WHAT IS REQUIRED - Which lines of the records below contain the word "computer"? Copy each of them out.

GIVEN DATA -
=== Begin Enclosure ===
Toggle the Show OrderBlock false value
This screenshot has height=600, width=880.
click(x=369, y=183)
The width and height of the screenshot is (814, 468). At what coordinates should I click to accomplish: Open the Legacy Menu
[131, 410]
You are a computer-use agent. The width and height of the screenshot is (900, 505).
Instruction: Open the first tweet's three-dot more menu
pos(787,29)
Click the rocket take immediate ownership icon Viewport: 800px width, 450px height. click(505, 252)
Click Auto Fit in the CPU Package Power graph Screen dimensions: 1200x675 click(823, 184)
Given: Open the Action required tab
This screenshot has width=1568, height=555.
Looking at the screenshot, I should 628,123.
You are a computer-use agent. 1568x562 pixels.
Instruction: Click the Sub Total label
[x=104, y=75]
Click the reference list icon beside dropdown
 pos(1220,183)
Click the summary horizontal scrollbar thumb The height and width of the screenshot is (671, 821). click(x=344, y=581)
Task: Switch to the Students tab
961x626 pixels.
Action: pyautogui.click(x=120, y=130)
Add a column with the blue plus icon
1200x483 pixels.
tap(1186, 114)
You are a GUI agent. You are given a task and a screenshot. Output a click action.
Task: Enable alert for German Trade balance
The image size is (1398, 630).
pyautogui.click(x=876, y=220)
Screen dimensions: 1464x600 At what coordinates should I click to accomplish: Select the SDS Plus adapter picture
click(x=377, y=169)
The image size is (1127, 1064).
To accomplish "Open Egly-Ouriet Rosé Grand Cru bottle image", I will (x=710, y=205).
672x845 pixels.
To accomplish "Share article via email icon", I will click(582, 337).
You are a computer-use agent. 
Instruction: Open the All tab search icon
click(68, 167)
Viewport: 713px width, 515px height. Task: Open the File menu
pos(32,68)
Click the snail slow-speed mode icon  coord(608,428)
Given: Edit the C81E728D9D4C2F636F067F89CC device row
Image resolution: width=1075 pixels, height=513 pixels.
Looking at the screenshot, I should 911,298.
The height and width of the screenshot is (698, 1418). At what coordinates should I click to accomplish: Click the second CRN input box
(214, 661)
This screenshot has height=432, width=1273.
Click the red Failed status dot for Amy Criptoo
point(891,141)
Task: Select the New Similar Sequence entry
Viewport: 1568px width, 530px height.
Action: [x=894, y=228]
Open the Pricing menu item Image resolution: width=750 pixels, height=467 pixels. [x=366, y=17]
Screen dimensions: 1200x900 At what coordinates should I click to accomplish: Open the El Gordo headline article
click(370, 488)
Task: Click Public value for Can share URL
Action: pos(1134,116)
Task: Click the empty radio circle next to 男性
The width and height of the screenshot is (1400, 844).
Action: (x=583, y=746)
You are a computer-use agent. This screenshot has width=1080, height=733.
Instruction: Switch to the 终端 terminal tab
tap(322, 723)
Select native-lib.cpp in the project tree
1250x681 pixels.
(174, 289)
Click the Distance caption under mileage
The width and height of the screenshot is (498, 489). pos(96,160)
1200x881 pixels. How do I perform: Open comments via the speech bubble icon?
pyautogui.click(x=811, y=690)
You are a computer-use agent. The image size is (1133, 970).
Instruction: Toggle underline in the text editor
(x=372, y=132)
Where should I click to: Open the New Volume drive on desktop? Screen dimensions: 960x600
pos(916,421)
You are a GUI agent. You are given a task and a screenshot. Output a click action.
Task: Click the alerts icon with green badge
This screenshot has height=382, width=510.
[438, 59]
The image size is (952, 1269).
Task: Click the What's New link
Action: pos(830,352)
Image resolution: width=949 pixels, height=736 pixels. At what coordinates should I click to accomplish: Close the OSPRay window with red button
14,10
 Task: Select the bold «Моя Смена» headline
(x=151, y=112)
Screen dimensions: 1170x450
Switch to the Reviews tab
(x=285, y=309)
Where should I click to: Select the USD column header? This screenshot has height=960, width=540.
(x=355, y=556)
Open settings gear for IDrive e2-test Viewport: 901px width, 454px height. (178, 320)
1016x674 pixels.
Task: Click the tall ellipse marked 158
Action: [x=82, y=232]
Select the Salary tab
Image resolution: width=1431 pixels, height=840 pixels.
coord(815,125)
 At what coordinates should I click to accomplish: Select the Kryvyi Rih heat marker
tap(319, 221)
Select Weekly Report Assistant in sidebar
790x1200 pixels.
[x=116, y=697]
=== End Enclosure ===
ANSWER SECTION -
You are a computer-use agent. The width and height of the screenshot is (900, 505).
You are a computer-use agent. 1568x562 pixels.
You are a computer-use agent. 
You are a computer-use agent. This screenshot has width=1080, height=733.
You are a computer-use agent. The image size is (1133, 970).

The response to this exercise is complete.